The entries are to be given again in full. Every word must match.

[Collected data entries]
--- --- ---

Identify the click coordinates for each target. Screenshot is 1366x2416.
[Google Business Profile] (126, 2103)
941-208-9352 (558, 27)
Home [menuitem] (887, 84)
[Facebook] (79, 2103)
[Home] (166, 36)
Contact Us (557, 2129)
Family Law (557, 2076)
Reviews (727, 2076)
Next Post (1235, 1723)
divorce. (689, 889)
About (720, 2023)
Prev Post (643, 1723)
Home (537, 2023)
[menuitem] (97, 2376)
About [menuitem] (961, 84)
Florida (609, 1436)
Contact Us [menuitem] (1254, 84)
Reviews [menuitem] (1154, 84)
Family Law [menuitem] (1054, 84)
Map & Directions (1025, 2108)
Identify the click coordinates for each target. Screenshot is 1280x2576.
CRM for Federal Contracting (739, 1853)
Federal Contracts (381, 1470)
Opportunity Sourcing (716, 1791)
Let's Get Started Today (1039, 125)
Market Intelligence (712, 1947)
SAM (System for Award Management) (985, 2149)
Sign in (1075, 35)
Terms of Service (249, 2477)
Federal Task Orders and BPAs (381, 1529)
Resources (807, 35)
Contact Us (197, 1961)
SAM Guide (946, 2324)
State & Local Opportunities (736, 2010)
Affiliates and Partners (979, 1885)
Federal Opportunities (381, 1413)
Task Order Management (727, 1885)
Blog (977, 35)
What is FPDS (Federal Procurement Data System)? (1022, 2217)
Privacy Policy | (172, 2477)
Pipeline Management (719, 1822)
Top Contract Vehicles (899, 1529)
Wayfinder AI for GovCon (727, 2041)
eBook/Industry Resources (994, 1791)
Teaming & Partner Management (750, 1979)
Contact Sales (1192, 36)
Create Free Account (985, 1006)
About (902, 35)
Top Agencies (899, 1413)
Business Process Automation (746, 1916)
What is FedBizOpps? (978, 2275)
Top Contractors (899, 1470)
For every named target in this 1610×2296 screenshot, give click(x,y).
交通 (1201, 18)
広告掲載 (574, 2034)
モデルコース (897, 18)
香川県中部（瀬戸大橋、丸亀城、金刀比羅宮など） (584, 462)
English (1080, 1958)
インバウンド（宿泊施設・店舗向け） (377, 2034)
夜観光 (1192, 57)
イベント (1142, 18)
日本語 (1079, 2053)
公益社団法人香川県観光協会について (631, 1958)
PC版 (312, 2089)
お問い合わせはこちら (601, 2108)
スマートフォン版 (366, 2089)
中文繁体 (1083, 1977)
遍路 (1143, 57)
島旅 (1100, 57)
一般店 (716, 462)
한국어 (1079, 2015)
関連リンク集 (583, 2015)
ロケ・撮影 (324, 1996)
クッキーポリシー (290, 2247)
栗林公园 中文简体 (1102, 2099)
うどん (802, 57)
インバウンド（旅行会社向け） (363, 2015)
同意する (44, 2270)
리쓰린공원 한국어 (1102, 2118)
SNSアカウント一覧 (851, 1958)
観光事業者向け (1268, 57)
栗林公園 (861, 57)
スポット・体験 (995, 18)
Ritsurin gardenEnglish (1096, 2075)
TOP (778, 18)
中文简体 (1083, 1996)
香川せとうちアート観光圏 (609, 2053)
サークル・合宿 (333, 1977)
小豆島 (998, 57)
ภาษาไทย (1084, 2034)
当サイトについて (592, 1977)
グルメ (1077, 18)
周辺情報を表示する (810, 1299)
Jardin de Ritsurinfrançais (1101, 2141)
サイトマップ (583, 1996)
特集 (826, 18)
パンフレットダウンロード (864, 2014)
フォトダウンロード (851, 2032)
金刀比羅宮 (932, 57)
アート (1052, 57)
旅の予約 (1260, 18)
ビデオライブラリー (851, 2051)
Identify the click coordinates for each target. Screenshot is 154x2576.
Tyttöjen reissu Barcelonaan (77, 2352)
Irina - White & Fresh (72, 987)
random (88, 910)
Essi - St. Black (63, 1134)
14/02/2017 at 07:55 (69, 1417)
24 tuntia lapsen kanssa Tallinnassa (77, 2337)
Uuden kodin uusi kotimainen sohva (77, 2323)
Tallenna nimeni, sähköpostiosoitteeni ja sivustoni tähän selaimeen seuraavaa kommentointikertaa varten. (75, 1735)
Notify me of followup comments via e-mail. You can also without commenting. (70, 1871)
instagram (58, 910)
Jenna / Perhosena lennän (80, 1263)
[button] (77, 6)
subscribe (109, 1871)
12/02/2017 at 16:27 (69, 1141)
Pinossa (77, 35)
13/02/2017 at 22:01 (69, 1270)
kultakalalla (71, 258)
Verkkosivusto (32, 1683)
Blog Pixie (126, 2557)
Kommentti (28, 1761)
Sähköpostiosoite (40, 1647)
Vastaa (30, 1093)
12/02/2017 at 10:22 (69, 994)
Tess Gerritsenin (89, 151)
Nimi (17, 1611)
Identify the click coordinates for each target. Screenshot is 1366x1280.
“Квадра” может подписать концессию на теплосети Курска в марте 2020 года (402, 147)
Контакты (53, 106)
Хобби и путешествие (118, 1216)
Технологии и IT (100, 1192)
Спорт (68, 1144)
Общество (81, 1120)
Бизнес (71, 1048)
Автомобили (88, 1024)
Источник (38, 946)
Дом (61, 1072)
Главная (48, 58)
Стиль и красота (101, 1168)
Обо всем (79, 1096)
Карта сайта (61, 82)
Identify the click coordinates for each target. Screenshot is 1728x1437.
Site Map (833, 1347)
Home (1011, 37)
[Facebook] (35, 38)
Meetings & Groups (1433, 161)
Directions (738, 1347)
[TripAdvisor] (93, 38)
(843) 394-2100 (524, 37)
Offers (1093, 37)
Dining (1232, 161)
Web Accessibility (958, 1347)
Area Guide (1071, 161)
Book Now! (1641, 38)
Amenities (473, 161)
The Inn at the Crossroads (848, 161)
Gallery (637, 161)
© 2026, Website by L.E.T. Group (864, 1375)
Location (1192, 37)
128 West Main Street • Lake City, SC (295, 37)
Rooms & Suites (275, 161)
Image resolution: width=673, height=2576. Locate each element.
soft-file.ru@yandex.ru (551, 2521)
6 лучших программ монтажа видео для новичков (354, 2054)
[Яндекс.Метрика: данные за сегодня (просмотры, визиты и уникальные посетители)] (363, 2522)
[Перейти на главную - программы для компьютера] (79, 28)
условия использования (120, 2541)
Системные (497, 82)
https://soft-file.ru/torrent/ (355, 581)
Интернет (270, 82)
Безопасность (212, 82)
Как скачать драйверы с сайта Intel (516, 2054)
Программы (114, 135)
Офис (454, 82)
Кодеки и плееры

--- --- ---

> _Response_:
Identify the click coordinates for each target. Screenshot is 1366x2416.
[Google Business Profile] (126, 2103)
941-208-9352 (558, 27)
Home [menuitem] (887, 84)
[Facebook] (79, 2103)
[Home] (166, 36)
Contact Us (557, 2129)
Family Law (557, 2076)
Reviews (727, 2076)
Next Post (1235, 1723)
divorce. (689, 889)
About (720, 2023)
Prev Post (643, 1723)
Home (537, 2023)
[menuitem] (97, 2376)
About [menuitem] (961, 84)
Florida (609, 1436)
Contact Us [menuitem] (1254, 84)
Reviews [menuitem] (1154, 84)
Family Law [menuitem] (1054, 84)
Map & Directions (1025, 2108)
Identify the click coordinates for each target. Screenshot is 1280x2576.
CRM for Federal Contracting (739, 1853)
Federal Contracts (381, 1470)
Opportunity Sourcing (716, 1791)
Let's Get Started Today (1039, 125)
Market Intelligence (712, 1947)
SAM (System for Award Management) (985, 2149)
Sign in (1075, 35)
Terms of Service (249, 2477)
Federal Task Orders and BPAs (381, 1529)
Resources (807, 35)
Contact Us (197, 1961)
SAM Guide (946, 2324)
State & Local Opportunities (736, 2010)
Affiliates and Partners (979, 1885)
Federal Opportunities (381, 1413)
Task Order Management (727, 1885)
Blog (977, 35)
What is FPDS (Federal Procurement Data System)? (1022, 2217)
Privacy Policy | (172, 2477)
Pipeline Management (719, 1822)
Top Contract Vehicles (899, 1529)
Wayfinder AI for GovCon (727, 2041)
eBook/Industry Resources (994, 1791)
Teaming & Partner Management (750, 1979)
Contact Sales (1192, 36)
Create Free Account (985, 1006)
About (902, 35)
Top Agencies (899, 1413)
Business Process Automation (746, 1916)
What is FedBizOpps? (978, 2275)
Top Contractors (899, 1470)
For every named target in this 1610×2296 screenshot, give click(x,y).
交通 (1201, 18)
広告掲載 (574, 2034)
モデルコース (897, 18)
香川県中部（瀬戸大橋、丸亀城、金刀比羅宮など） (584, 462)
English (1080, 1958)
インバウンド（宿泊施設・店舗向け） (377, 2034)
夜観光 (1192, 57)
イベント (1142, 18)
日本語 (1079, 2053)
公益社団法人香川県観光協会について (631, 1958)
PC版 (312, 2089)
お問い合わせはこちら (601, 2108)
スマートフォン版 (366, 2089)
中文繁体 (1083, 1977)
遍路 (1143, 57)
島旅 (1100, 57)
一般店 (716, 462)
한국어 (1079, 2015)
関連リンク集 (583, 2015)
ロケ・撮影 (324, 1996)
クッキーポリシー (290, 2247)
栗林公园 中文简体 (1102, 2099)
うどん (802, 57)
インバウンド（旅行会社向け） (363, 2015)
同意する (44, 2270)
리쓰린공원 한국어 (1102, 2118)
SNSアカウント一覧 (851, 1958)
観光事業者向け (1268, 57)
栗林公園 (861, 57)
スポット・体験 (995, 18)
Ritsurin gardenEnglish (1096, 2075)
TOP (778, 18)
中文简体 (1083, 1996)
香川せとうちアート観光圏 (609, 2053)
サークル・合宿 (333, 1977)
小豆島 (998, 57)
ภาษาไทย (1084, 2034)
当サイトについて (592, 1977)
グルメ (1077, 18)
周辺情報を表示する (810, 1299)
Jardin de Ritsurinfrançais (1101, 2141)
サイトマップ (583, 1996)
特集 (826, 18)
パンフレットダウンロード (864, 2014)
フォトダウンロード (851, 2032)
金刀比羅宮 (932, 57)
アート (1052, 57)
旅の予約 (1260, 18)
ビデオライブラリー (851, 2051)
Identify the click coordinates for each target. Screenshot is 154x2576.
Tyttöjen reissu Barcelonaan (77, 2352)
Irina - White & Fresh (72, 987)
random (88, 910)
Essi - St. Black (63, 1134)
14/02/2017 at 07:55 (69, 1417)
24 tuntia lapsen kanssa Tallinnassa (77, 2337)
Uuden kodin uusi kotimainen sohva (77, 2323)
Tallenna nimeni, sähköpostiosoitteeni ja sivustoni tähän selaimeen seuraavaa kommentointikertaa varten. (75, 1735)
Notify me of followup comments via e-mail. You can also without commenting. (70, 1871)
instagram (58, 910)
Jenna / Perhosena lennän (80, 1263)
[button] (77, 6)
subscribe (109, 1871)
12/02/2017 at 16:27 (69, 1141)
Pinossa (77, 35)
13/02/2017 at 22:01 (69, 1270)
kultakalalla (71, 258)
Verkkosivusto (32, 1683)
Blog Pixie (126, 2557)
Kommentti (28, 1761)
Sähköpostiosoite (40, 1647)
Vastaa (30, 1093)
12/02/2017 at 10:22 (69, 994)
Tess Gerritsenin (89, 151)
Nimi (17, 1611)
Identify the click coordinates for each target. Screenshot is 1366x1280.
“Квадра” может подписать концессию на теплосети Курска в марте 2020 года (402, 147)
Контакты (53, 106)
Хобби и путешествие (118, 1216)
Технологии и IT (100, 1192)
Спорт (68, 1144)
Общество (81, 1120)
Бизнес (71, 1048)
Автомобили (88, 1024)
Источник (38, 946)
Дом (61, 1072)
Главная (48, 58)
Стиль и красота (101, 1168)
Обо всем (79, 1096)
Карта сайта (61, 82)
Identify the click coordinates for each target. Screenshot is 1728x1437.
Site Map (833, 1347)
Home (1011, 37)
[Facebook] (35, 38)
Meetings & Groups (1433, 161)
Directions (738, 1347)
[TripAdvisor] (93, 38)
(843) 394-2100 (524, 37)
Offers (1093, 37)
Dining (1232, 161)
Web Accessibility (958, 1347)
Area Guide (1071, 161)
Book Now! (1641, 38)
Amenities (473, 161)
The Inn at the Crossroads (848, 161)
Gallery (637, 161)
© 2026, Website by L.E.T. Group (864, 1375)
Location (1192, 37)
128 West Main Street • Lake City, SC (295, 37)
Rooms & Suites (275, 161)
Image resolution: width=673, height=2576. Locate each element.
soft-file.ru@yandex.ru (551, 2521)
6 лучших программ монтажа видео для новичков (354, 2054)
[Яндекс.Метрика: данные за сегодня (просмотры, визиты и уникальные посетители)] (363, 2522)
[Перейти на главную - программы для компьютера] (79, 28)
условия использования (120, 2541)
Системные (497, 82)
https://soft-file.ru/torrent/ (355, 581)
Интернет (270, 82)
Безопасность (212, 82)
Как скачать драйверы с сайта Intel (516, 2054)
Программы (114, 135)
Офис (454, 82)
Кодеки и плееры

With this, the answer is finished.